The Story
Why it exists.
The beginning
Rentless arrived in 2016 from Simon Constantine at Lush. The concept was clear from the start: create a scent that captures persistence, not performance. The name says it all. Not the performative kind, the stubborn, early-morning, won't-quit variety. The perfumers built the fragrance to work with individual body chemistry rather than against it, so the same scent can feel slightly different on different people. It's designed to feel personal rather than generic, something that adapts to the wearer rather than imposing itself on them.

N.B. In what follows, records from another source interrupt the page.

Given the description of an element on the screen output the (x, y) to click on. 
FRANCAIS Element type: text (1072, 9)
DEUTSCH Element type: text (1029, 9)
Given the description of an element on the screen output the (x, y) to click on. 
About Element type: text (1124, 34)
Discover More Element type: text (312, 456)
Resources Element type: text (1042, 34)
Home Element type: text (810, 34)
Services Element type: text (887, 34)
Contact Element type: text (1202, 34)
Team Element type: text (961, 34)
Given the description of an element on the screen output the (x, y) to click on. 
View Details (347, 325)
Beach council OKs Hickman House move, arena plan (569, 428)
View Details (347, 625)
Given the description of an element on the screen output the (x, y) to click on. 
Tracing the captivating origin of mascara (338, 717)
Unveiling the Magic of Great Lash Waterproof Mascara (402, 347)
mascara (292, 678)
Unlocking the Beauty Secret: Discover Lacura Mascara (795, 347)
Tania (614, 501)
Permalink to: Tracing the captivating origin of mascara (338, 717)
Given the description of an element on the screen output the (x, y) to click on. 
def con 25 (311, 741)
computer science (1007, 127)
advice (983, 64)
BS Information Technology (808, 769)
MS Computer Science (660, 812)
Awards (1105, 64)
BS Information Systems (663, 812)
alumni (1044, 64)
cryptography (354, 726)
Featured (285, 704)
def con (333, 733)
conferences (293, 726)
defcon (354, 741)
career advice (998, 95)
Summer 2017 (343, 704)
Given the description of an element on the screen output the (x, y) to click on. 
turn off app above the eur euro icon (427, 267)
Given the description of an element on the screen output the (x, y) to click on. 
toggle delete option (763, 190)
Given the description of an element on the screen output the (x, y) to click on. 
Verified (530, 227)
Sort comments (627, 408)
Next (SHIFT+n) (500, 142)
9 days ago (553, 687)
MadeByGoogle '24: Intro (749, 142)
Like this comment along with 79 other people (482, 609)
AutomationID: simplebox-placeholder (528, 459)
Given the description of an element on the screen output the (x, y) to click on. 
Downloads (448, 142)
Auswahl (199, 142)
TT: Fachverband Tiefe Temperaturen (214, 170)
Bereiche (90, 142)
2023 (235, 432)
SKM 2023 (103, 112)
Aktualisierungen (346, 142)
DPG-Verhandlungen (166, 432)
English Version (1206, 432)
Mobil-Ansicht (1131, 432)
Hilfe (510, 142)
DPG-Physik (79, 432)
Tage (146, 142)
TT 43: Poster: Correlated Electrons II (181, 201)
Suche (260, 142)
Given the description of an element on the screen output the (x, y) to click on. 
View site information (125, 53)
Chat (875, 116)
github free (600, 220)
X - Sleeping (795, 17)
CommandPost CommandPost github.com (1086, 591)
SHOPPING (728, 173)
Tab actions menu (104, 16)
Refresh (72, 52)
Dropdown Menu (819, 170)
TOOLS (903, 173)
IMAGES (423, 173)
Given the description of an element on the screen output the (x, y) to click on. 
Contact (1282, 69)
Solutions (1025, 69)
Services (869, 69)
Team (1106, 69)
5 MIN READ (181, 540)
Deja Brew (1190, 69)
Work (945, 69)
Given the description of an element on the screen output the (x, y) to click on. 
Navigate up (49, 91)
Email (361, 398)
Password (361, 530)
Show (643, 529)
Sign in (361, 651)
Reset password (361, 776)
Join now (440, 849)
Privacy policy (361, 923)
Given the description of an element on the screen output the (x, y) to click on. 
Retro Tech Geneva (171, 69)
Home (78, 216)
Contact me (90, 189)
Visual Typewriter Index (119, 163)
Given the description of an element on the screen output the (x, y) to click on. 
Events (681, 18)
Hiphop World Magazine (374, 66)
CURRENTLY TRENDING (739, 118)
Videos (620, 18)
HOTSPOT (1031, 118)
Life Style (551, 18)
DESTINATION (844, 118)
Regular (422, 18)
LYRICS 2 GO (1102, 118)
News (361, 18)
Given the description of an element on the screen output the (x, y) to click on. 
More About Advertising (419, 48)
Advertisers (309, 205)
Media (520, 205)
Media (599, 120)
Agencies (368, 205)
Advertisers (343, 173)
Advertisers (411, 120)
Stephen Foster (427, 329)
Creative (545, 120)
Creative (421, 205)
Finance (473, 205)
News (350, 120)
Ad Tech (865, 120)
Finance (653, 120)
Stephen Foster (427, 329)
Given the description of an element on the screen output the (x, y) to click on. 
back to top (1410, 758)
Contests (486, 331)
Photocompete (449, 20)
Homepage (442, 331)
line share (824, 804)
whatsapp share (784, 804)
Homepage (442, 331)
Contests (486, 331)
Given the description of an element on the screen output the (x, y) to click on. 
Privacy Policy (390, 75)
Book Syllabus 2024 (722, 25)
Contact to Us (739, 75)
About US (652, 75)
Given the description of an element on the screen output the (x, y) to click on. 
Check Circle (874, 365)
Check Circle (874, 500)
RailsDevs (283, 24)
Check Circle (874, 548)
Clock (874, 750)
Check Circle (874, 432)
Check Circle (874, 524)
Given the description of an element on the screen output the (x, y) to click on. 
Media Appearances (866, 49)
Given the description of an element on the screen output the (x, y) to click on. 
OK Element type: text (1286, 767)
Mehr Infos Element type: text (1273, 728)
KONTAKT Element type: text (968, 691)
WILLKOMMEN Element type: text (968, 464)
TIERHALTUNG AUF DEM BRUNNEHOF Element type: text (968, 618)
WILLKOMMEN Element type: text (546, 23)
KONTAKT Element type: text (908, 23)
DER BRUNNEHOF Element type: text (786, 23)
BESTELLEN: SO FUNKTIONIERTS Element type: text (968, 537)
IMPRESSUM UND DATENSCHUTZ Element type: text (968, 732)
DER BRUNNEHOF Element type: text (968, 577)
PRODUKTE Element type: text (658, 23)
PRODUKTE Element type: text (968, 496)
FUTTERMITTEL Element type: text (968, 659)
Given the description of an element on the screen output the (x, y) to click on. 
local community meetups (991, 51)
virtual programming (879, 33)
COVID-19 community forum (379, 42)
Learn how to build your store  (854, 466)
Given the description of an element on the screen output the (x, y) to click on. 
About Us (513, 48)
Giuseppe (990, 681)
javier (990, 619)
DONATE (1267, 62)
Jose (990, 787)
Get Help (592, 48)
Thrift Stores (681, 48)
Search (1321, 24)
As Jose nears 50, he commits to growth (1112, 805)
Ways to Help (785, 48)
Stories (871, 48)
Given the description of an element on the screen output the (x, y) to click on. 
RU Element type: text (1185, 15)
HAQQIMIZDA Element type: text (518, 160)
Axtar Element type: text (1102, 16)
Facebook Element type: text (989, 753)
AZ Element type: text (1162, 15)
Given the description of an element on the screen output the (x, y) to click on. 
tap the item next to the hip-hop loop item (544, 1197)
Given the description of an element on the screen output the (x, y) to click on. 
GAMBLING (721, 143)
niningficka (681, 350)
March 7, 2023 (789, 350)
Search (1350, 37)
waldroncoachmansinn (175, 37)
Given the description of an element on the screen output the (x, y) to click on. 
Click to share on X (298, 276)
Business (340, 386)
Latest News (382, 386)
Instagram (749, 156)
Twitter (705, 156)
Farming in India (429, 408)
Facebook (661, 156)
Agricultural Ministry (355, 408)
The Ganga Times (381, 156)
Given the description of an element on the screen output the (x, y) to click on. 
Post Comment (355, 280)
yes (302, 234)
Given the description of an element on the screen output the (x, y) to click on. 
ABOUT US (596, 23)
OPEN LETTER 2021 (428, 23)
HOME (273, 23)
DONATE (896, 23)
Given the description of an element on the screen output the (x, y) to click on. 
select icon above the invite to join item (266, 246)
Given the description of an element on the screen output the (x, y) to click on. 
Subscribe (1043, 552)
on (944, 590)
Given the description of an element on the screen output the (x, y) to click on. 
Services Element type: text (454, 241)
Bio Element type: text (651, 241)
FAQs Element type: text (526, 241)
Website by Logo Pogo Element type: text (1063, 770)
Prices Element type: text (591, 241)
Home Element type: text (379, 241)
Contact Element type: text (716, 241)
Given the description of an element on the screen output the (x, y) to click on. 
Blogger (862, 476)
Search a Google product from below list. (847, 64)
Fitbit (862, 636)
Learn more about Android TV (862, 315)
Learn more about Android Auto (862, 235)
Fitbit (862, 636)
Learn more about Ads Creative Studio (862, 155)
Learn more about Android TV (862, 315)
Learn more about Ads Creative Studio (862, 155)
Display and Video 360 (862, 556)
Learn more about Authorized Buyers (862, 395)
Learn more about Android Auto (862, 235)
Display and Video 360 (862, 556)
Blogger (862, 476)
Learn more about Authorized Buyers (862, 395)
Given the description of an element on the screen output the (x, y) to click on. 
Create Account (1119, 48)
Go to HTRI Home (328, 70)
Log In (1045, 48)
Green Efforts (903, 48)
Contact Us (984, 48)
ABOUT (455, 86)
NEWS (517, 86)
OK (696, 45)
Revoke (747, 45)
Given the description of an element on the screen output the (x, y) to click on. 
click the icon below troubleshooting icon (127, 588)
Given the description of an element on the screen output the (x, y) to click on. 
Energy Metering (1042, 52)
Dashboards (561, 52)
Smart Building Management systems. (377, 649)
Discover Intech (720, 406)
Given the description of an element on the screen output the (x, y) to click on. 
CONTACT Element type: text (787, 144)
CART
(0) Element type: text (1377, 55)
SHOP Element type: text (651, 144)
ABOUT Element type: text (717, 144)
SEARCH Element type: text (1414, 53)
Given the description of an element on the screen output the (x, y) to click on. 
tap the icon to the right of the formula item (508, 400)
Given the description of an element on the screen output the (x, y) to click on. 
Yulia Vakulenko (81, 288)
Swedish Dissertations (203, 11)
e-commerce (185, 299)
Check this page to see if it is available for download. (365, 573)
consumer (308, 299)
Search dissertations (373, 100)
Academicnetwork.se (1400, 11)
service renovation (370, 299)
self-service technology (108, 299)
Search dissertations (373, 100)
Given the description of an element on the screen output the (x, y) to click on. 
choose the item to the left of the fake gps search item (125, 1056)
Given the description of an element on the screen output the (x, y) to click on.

What makes Rentless structurally unusual is the pairing of anise with leather. Anise opens sharp, almost medicinal, with that black licorice edge that divides rooms. But the leather in the base doesn’t compete, it softens. The combination creates something resinous and warm that lingers like skin, not perfume. The grapefruit top was chosen to energize, to cut through the heavier base notes and keep the composition from becoming too heavy. It’s a fragrance built on contrasts held together by vanilla’s sweetness at the heart of the drydown.
The evolution
The opening combines anise and grapefruit, bright and unexpected. Then the geranium arrives, green, slightly floral, smoothing the edges left by the initial burst. The lemon appears briefly, a flash of citrus before the base takes over. Labdanum and leather settle in alongside warmer elements, their presence felt rather than announced. They don't overpower; they settle. The vanilla and coumarin create a warmth that reads as skin-warmth rather than perfume. As the hours pass, the fragrance becomes quieter, closer, the kind of scent you catch when you move your wrist near your face. The final stages feel softer, almost meditative, a gradual fade rather than a sudden disappearance.
Cultural impact
Rentless is grounded, warm, and quietly confident, a fragrance for people who wear it repeatedly and discover something new each time. The earthiness and leather note appeal to those who want something with character, while the vanilla and grapefruit keep it approachable. It's not a fragrance that announces itself; it's one that reveals itself to those who get close. Repeated wearers often notice how the scent evolves throughout the day, starting crisp and gradually settling into something softer and more intimate.